What you have to do
Your task is to give the data again, exactly, with every line intact.

<<<<

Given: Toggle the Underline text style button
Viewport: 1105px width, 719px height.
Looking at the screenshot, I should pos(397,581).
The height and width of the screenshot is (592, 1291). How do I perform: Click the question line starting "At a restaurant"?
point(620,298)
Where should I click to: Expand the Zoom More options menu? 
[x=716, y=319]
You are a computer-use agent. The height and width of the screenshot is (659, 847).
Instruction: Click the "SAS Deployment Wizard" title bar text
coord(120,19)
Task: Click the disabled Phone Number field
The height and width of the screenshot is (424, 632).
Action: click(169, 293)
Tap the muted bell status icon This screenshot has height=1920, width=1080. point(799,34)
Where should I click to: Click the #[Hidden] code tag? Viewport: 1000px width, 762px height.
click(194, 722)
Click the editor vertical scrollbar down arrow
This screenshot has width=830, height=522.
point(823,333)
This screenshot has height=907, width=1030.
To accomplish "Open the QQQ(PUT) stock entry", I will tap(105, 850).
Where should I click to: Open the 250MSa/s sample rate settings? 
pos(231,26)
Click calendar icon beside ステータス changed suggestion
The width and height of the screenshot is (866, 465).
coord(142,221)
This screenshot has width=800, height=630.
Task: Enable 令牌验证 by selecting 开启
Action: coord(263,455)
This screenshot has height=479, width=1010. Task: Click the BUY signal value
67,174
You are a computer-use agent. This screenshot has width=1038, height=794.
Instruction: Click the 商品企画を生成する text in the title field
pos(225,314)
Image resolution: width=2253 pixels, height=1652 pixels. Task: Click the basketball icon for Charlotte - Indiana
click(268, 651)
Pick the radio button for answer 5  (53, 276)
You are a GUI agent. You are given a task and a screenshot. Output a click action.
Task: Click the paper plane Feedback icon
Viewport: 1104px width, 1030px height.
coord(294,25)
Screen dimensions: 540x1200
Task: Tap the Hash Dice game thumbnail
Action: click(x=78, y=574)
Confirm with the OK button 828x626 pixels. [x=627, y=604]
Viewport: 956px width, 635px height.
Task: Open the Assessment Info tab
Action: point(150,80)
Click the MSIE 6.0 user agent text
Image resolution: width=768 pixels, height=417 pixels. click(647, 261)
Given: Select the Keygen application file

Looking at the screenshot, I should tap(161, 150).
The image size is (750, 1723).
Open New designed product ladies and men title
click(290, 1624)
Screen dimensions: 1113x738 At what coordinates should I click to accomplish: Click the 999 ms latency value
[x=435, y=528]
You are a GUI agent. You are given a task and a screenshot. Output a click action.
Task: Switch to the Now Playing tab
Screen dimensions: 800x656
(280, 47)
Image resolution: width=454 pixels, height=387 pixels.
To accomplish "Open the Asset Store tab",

>>>>

Result of this exercise
Given: Toggle the Underline text style button
Viewport: 1105px width, 719px height.
Looking at the screenshot, I should pos(397,581).
The height and width of the screenshot is (592, 1291). How do I perform: Click the question line starting "At a restaurant"?
point(620,298)
Where should I click to: Expand the Zoom More options menu? 
[x=716, y=319]
You are a computer-use agent. The height and width of the screenshot is (659, 847).
Instruction: Click the "SAS Deployment Wizard" title bar text
coord(120,19)
Task: Click the disabled Phone Number field
The height and width of the screenshot is (424, 632).
Action: click(169, 293)
Tap the muted bell status icon This screenshot has height=1920, width=1080. point(799,34)
Where should I click to: Click the #[Hidden] code tag? Viewport: 1000px width, 762px height.
click(194, 722)
Click the editor vertical scrollbar down arrow
This screenshot has width=830, height=522.
point(823,333)
This screenshot has height=907, width=1030.
To accomplish "Open the QQQ(PUT) stock entry", I will tap(105, 850).
Where should I click to: Open the 250MSa/s sample rate settings? 
pos(231,26)
Click calendar icon beside ステータス changed suggestion
The width and height of the screenshot is (866, 465).
coord(142,221)
This screenshot has width=800, height=630.
Task: Enable 令牌验证 by selecting 开启
Action: coord(263,455)
This screenshot has height=479, width=1010. Task: Click the BUY signal value
67,174
You are a computer-use agent. This screenshot has width=1038, height=794.
Instruction: Click the 商品企画を生成する text in the title field
pos(225,314)
Image resolution: width=2253 pixels, height=1652 pixels. Task: Click the basketball icon for Charlotte - Indiana
click(268, 651)
Pick the radio button for answer 5  (53, 276)
You are a GUI agent. You are given a task and a screenshot. Output a click action.
Task: Click the paper plane Feedback icon
Viewport: 1104px width, 1030px height.
coord(294,25)
Screen dimensions: 540x1200
Task: Tap the Hash Dice game thumbnail
Action: click(x=78, y=574)
Confirm with the OK button 828x626 pixels. [x=627, y=604]
Viewport: 956px width, 635px height.
Task: Open the Assessment Info tab
Action: point(150,80)
Click the MSIE 6.0 user agent text
Image resolution: width=768 pixels, height=417 pixels. click(647, 261)
Given: Select the Keygen application file

Looking at the screenshot, I should tap(161, 150).
The image size is (750, 1723).
Open New designed product ladies and men title
click(290, 1624)
Screen dimensions: 1113x738 At what coordinates should I click to accomplish: Click the 999 ms latency value
[x=435, y=528]
You are a GUI agent. You are given a task and a screenshot. Output a click action.
Task: Switch to the Now Playing tab
Screen dimensions: 800x656
(280, 47)
Image resolution: width=454 pixels, height=387 pixels.
To accomplish "Open the Asset Store tab",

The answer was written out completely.